À propos de l’ouvrage La gestion contre l’entreprise: réduire le coût du travail ou organiser sa mise en valeur, de Francis Ginsbourger, éditions La Découverte, 1998, 278 pages.

Compte-rendu paru dans les pages Carrière du journal Le Temps, rubrique Le livre de la semaine, le 20 novembre 1998.

«Les entreprises s’arc-boutent sur la gestion qui a servi à leur croissance, au moment où il leur faudrait apprendre à se développer autrement en valorisant leurs ressources internes», écrit l’auteur de ce livre, un économiste heureusement iconoclaste qui, de bout en bout, s’efforce d’articuler «travail» et «emploi». «Le modèle de gestion taylorien, insiste-t-il, survalorise le poids de la ressource travail dans l’obtention de performances, cependant que l’efficience paraît faible en ce qui concerne l’utilisation des autres ressources… C’est au fond de la survalorisation du rôle de ce facteur de production parmi d’autres qu’est le travail que provient la quête incessante de sa réduction.»
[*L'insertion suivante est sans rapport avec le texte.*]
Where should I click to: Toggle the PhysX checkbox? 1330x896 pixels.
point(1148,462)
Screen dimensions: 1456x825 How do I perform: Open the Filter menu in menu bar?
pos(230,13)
L’ouvrage est divisé en deux parties. Dans un premier temps, Francis Ginsbourger conteste l’attitude consistant à ne considérer le travail que comme un coût. La majorité des économistes prétendaient en effet dans les années 80 que les personnes peu qualifiées étaient d’avance exclues. Funeste prophétie autoréalisatrice contre laquelle s’insurge l’auteur, car, en faisant peser les chiffres seuls dans les décisions, les requalifications nécessaires n’ont pas été opérées. Ginsbourger pose que dans nos vieux pays industriels où le coût du travail est élevé, ce qui fait la différence ce sont les traditions et les savoir-faire, des règles et des institutions, en bref, ce que l’auteur appelle une «organisation du travail». Or, déplore-t-il, ces institutions et ces règles, mises en cause depuis un quart de siècle, sont aujourd’hui en déshérence, les décisions unilatérales ayant remplacé les jeux sociaux d’une saine conflictualité. Thèse centrale de la première partie, basée sur un quart de siècle d’enquêtes, d’études et de recherches: si l’on a supprimé des emplois, c’est parce que l’on n’a pas su valoriser, ou revaloriser le travail. Dans un second temps, l’auteur met en lumière la mal mesure des critères comptables généralement utilisés, souvent trompeurs. La seconde partie de l’ouvrage tourne ainsi autour des notions de compétitivité, de rentabilité et de productivité. Ginsbourger montre notamment que cette dernière notion est employée de façon particulièrement injustifiée. Dans une économie de standardisation, l’organisation suivait le marché; à l’inverse, dans une économie de réactivité, elle doit s’y adapter en temps réel, argumente l’auteur qui invite donc à reconsidérer lesdits critères. Finalement, un livre sur un mal contemporain: la gestionnite aiguë.